Following his release, Dantzler was said to be bipolar and not taking his medication. He was also said to be getting disability money for his bipolar disorder. In 2010, Dantzler was charged with assault and battery, being sentenced to prison for a year. His mother described Dantzler as having "a very explosive temper and will act violently without thinking." Dantzler also used cocaine and alcohol the day of the shooting and was known to abuse alcohol. A few days before the shooting, Dantzler took his wife and daughter to Michigan's Adventure outside of Muskegon. During the week prior to the shooting, Dantzler's wife, Jennifer Heeren, was planning to separate from him and was reported to not be staying in the same house as Dantzler.

Initial reports stated the handgun used in the shooting spree was a .40-caliber, but police later identified it as a 9mm Glock 19 pistol. The pistol was reported stolen two years earlier from a home northeast of Grand Rapids. It is unclear how Dantzler got the gun.

==Aftermath==
On the morning of July 8, 2011, flowers and other items were left outside of the home on Plainfield Avenue where the shootings occurred. Several residents expressed their grief concerning the murders onto MyGR6, a social media initiative sponsored by Amway, as well as praise on the Facebook page of the Grand Rapids Police Department. In addition, a thank you note was written in sidewalk chalk outside the Grand Rapids Police Department. Huntington Bank is also taking donations for the families of the shooting victims. Hundreds of people attended a vigil for the shooting victims at Ah-Nab-Awen Park, near the Gerald R. Ford Presidential Museum, on the night of July 8, 2011. The candlelight vigil was organized by The Tolerance, Equality, and Awareness Movement, a tax-exempt human rights organization in Grand Rapids. A benefit was held July 9 to raise money for the funeral of the victims of the Emkens family. On July 12, 2011, Grand Rapids mayor George Heartwell honored the Grand Rapids Police Department for their handling of the situation.

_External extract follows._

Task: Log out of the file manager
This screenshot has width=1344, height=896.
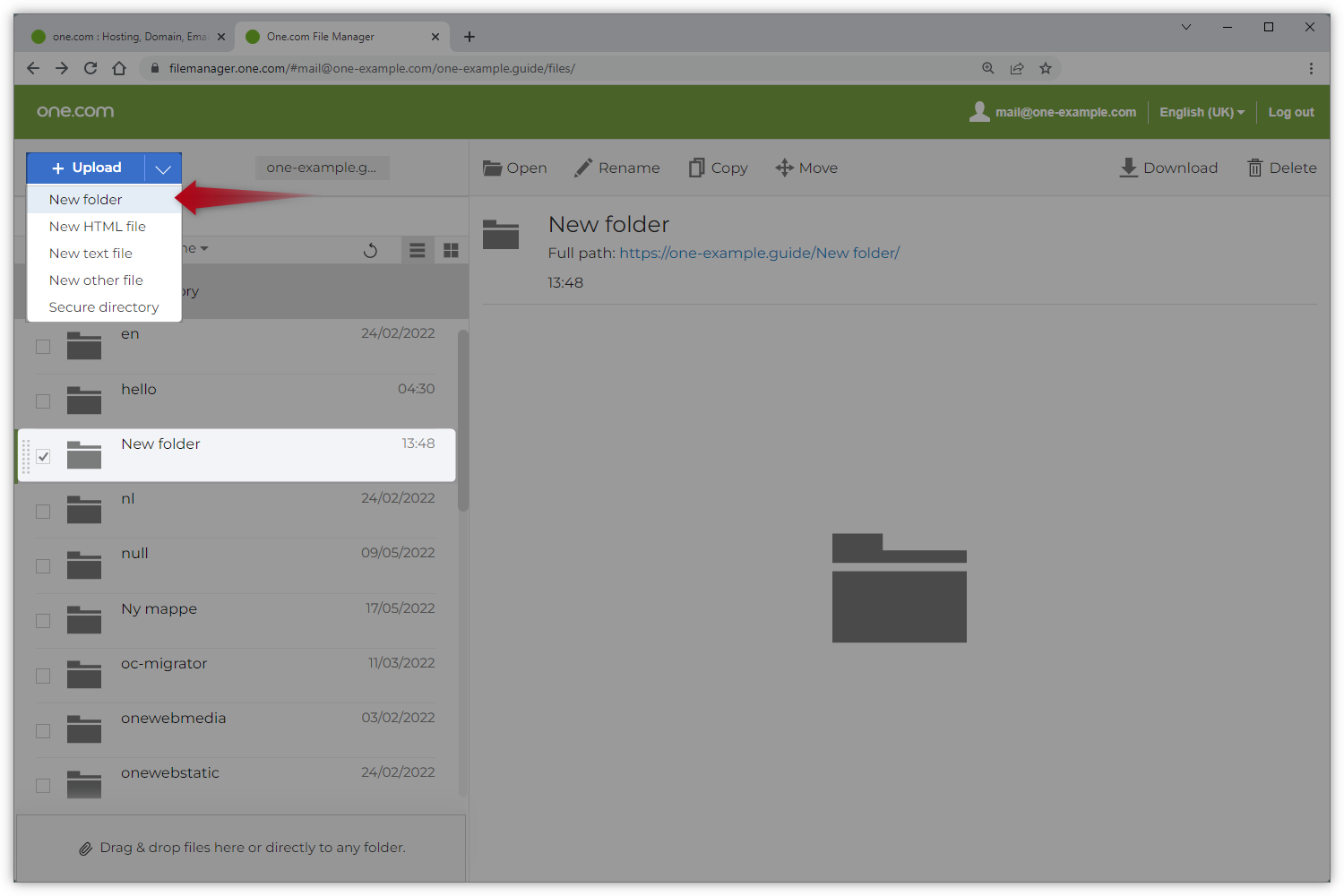Action: click(1290, 112)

A community church service for the victims was held on July 13, 2011, at Second Congregational Church, with approximately 200 people attending. The funeral service for the three members of the Emkens family killed was held on July 13, 2011, at St. Jude Catholic Church while the funeral for the four Heeren family members that were killed was held on July 15, 2011, at Sunshine Community Church. In addition, the funeral for Dantzler was held on July 15, 2011, at Ivy K. Gillespie Moody Memorial Chapel.

==In popular culture==
The dashboard camera footage of the chase between Dantzler and the Grand Rapids Police Department was featured on an episode of the 2012 version of World's Wildest Police Videos. The part where he takes hostages and releases them is cut, as it skips to the part when Dantzler shoots himself in the head.